METHODS: From January 1997 to November 2007 5 patients with renal cell carcinoma and tumor thrombus extending into the right atrium underwent radical nephrectomy with tumor thrombus extirpation in our Center. Extracorporeal circulation with deep hypothermic arrest was accomplished with a minimally invasive technique, using an Endoclamp® catheter. The clinical presentation, laboratory and imaging investigations, extent and level of caval involvement, operative details, and estimated blood loss, as well as the postoperative course, morbidity, and actuarial and disease-free survival were analyzed.
RESULTS: Patient population consisted of 2 males and 3 females, with a mean age of 69 years (range 37 to 79). Mean operative time was 4 hours 30 minutes (range: 4 to 5 hours). Conversion to standard sternotomy was necesssary in one case, due to tumor thrombus fracture. Mean intensive care unit stay was 2.1 days and overral hospital stay was 9.8 days. No patient experienced prolonged ventilatory support (> than 48 hours) nor pneumotorax. One patient died during the hospital stay from bowel infarction. Two patients with progressive disease are alive after a mean follow-up of 44 months (36-52) and 2 are alive free of disease after a mean of 17 months (8-31).

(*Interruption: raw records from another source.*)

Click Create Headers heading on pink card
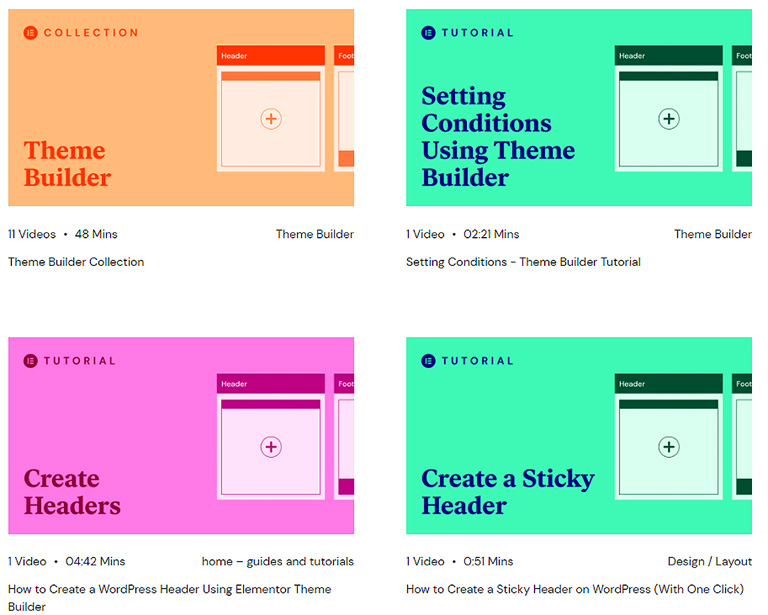This screenshot has height=615, width=768. click(x=72, y=492)
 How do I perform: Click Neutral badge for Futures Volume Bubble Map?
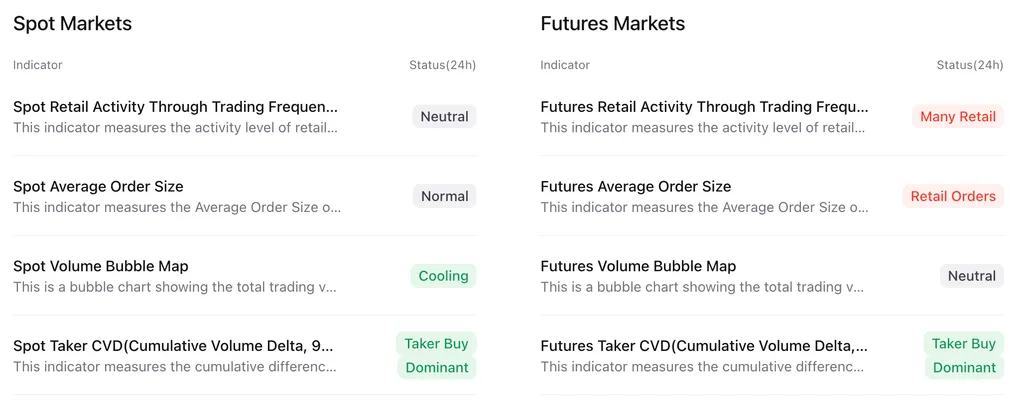click(972, 276)
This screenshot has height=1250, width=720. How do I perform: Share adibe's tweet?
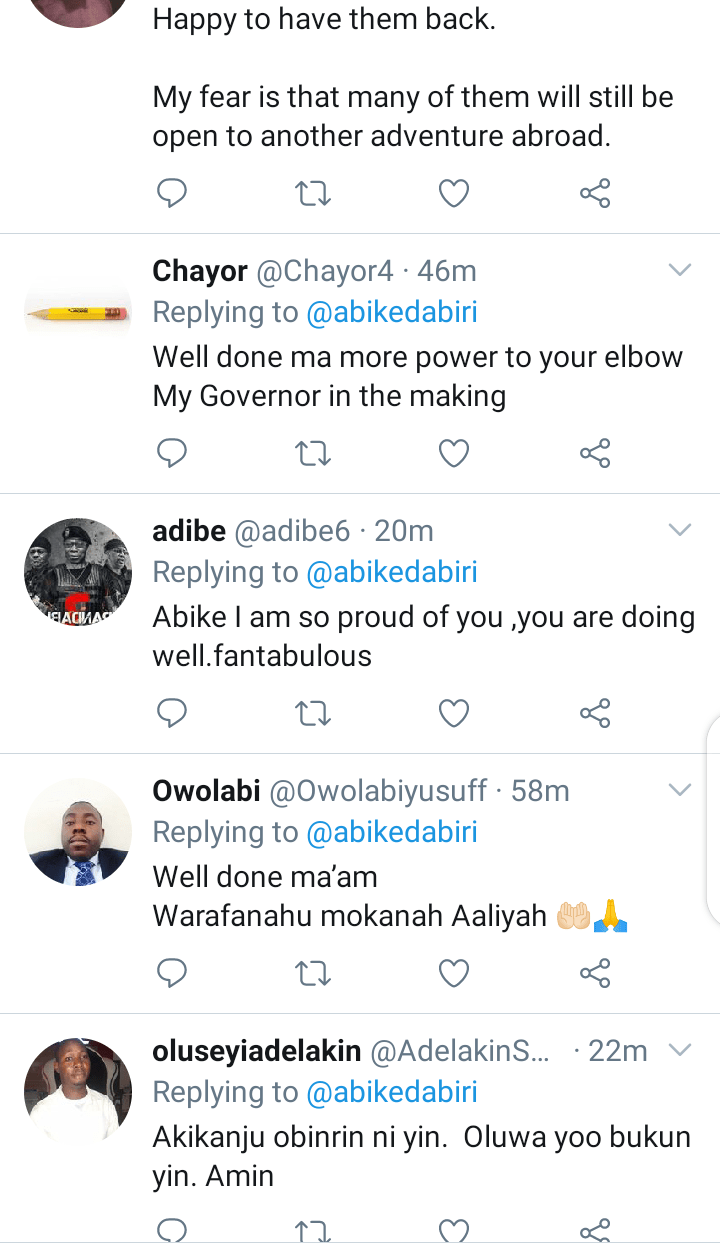(x=595, y=713)
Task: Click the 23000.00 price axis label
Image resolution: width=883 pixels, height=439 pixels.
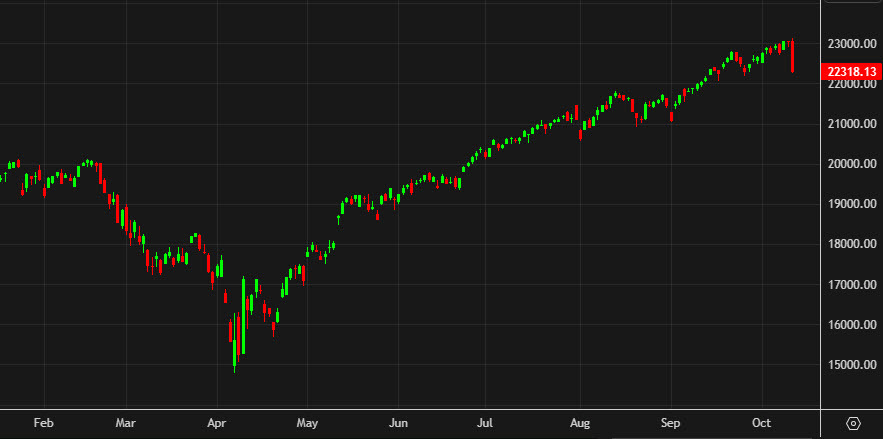Action: click(x=850, y=44)
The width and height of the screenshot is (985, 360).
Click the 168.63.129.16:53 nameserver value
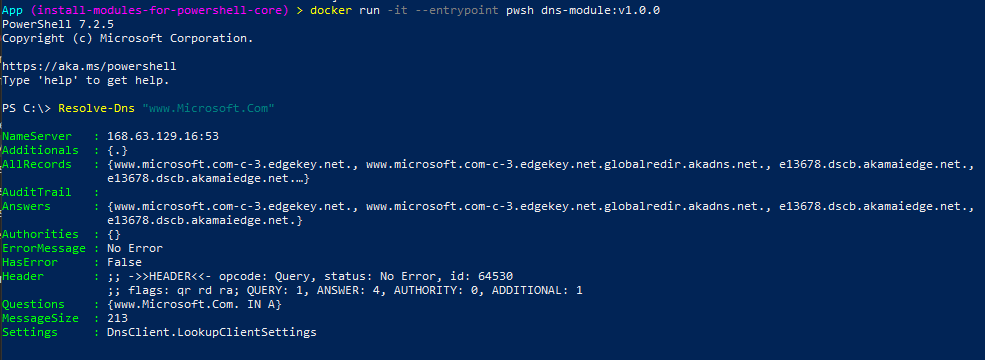[x=163, y=136]
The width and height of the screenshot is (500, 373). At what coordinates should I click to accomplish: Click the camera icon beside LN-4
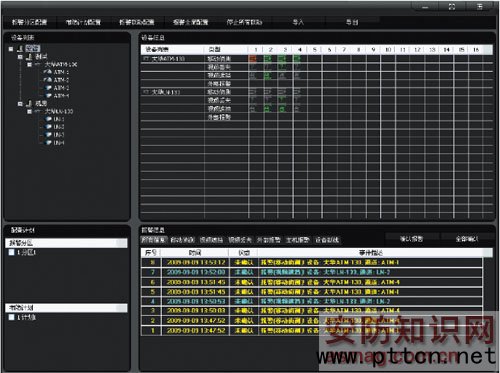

CONCLUSIONS: In case of patients in which the thrombus is suitable for retrograde extraction through caval incision, minimal invasive extracorporeal circulation can be associated to standard urologic techniques to resect renal masses with level IV thrombi. This technical strategy minimizes respiratory impairment and can improve early recovery, reducing significantly the huge invasiveness of this surgical procedure.